*** Opening of Entries provided ***

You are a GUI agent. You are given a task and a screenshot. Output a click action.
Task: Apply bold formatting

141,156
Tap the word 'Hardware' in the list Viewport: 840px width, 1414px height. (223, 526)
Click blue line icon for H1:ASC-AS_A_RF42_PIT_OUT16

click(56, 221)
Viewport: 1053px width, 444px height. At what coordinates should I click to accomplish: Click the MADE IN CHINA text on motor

*** Close of Entries provided ***

Instructions for the task => The whole listing needs repeating. Match each line exactly.

Answer below =>
You are a GUI agent. You are given a task and a screenshot. Output a click action.
Task: Apply bold formatting

141,156
Tap the word 'Hardware' in the list Viewport: 840px width, 1414px height. (223, 526)
Click blue line icon for H1:ASC-AS_A_RF42_PIT_OUT16

click(56, 221)
Viewport: 1053px width, 444px height. At what coordinates should I click to accomplish: Click the MADE IN CHINA text on motor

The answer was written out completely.